Führe alle Zeilen der nachstehenden Datensätze auf, in denen die Zeichenfolge „Click“ vorkommt. Groß- und Kleinschreibung ist dabei zu beachten.

- BEREITGESTELLTE DATEN

-- -- --

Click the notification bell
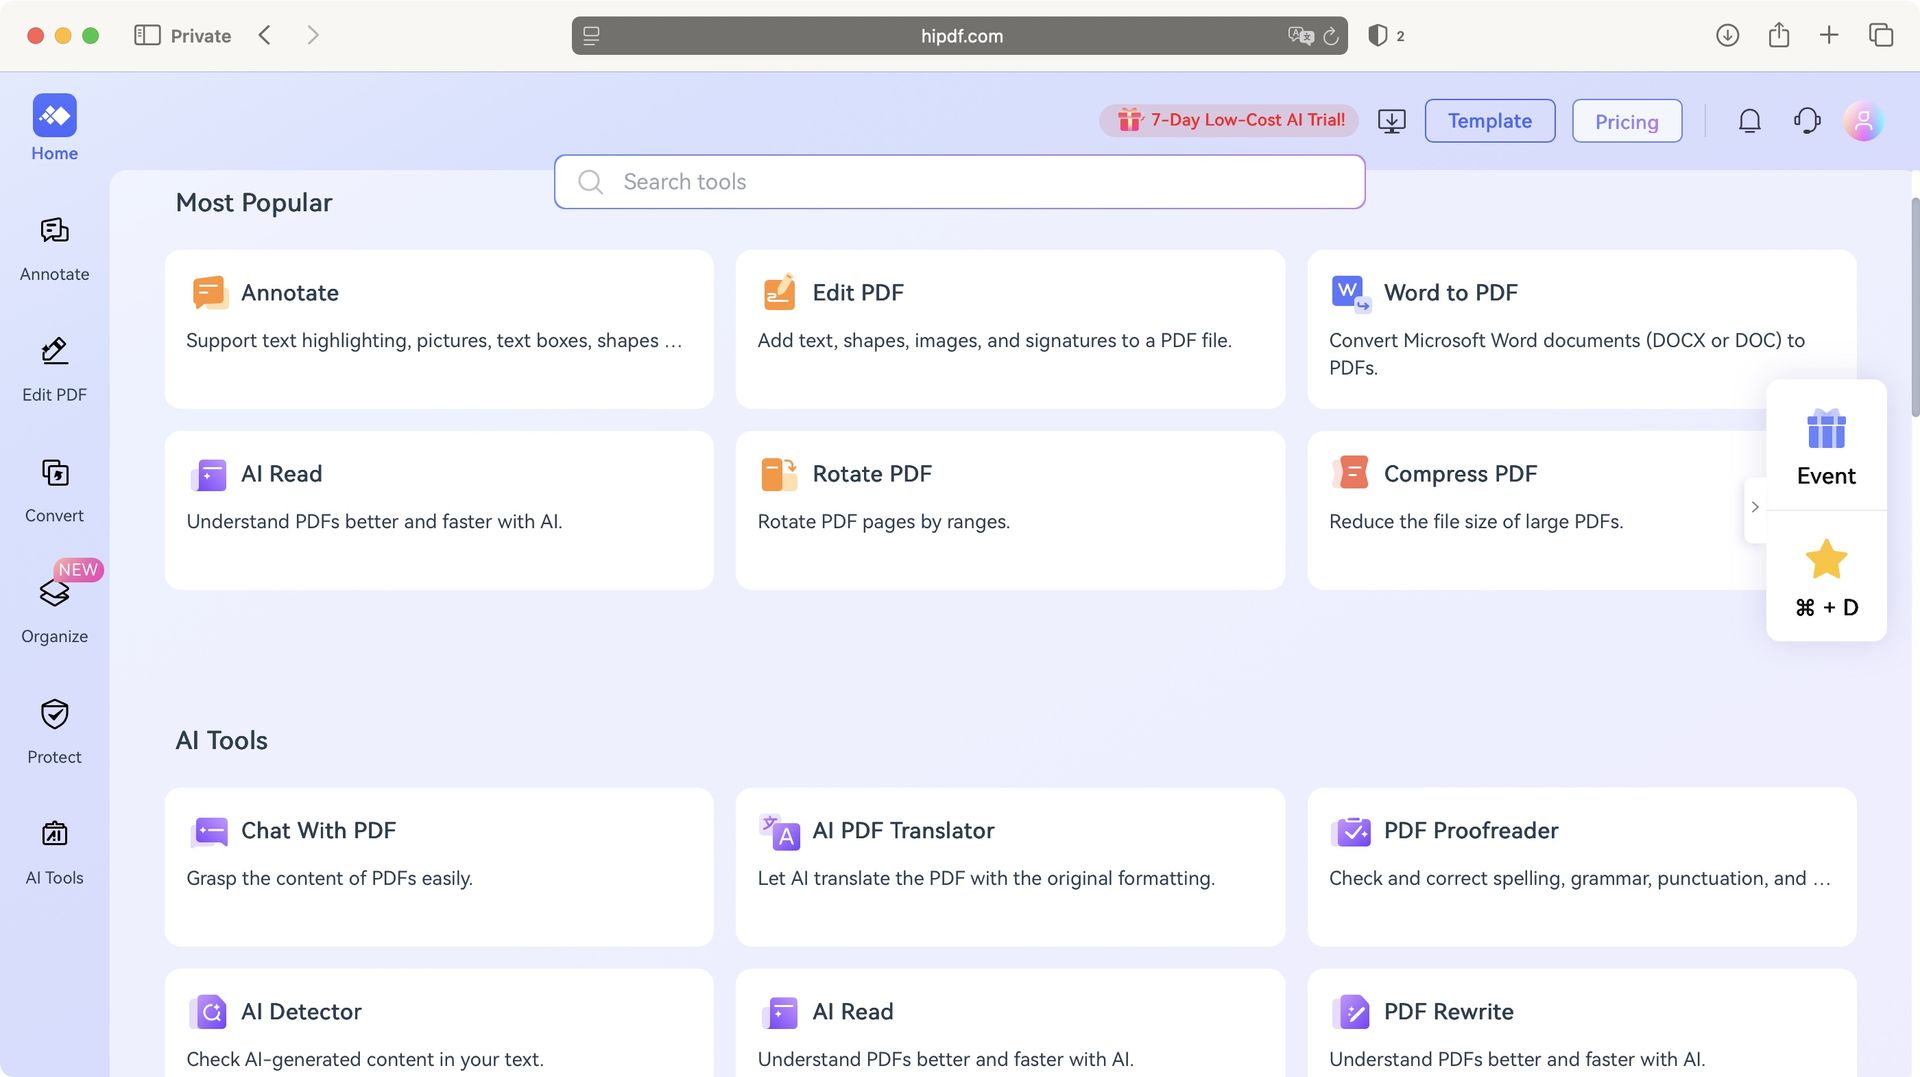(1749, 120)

-- -- --

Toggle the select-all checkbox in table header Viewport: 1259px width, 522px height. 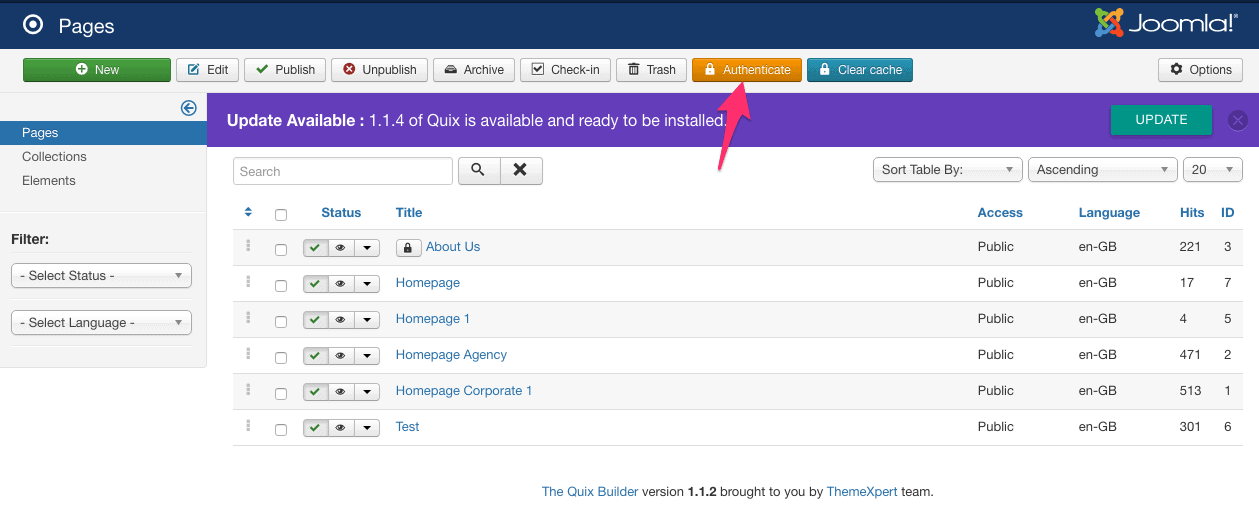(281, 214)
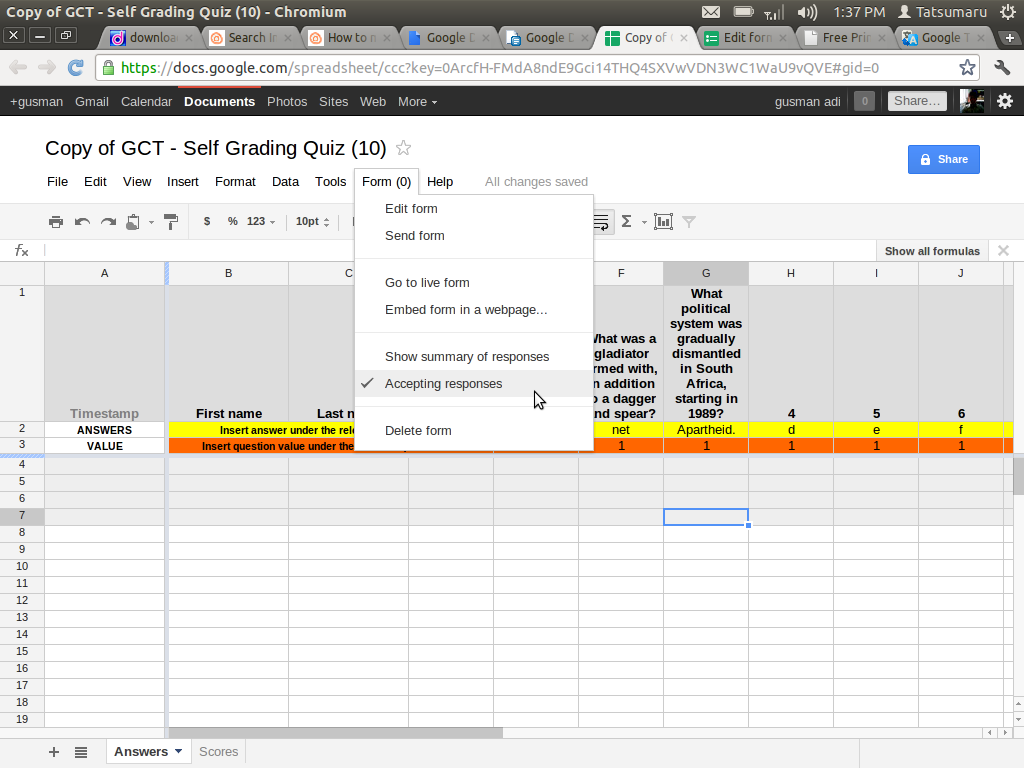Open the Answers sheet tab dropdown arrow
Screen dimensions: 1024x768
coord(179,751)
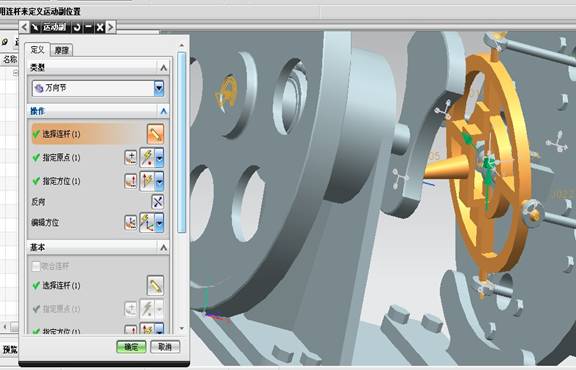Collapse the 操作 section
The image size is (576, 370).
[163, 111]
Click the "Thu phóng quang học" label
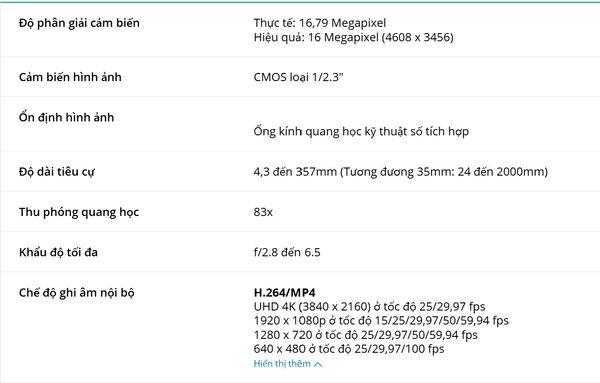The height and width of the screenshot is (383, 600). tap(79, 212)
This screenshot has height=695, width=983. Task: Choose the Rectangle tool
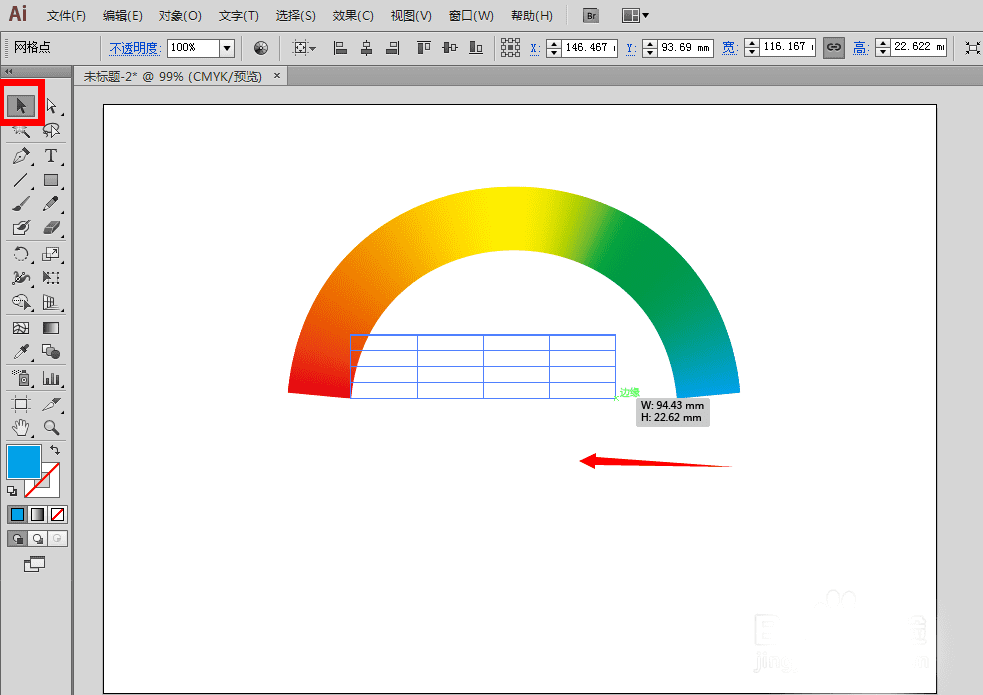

-- -- --

- LÖSUNG
Click the notification bell
Click the "Thu phóng quang học" label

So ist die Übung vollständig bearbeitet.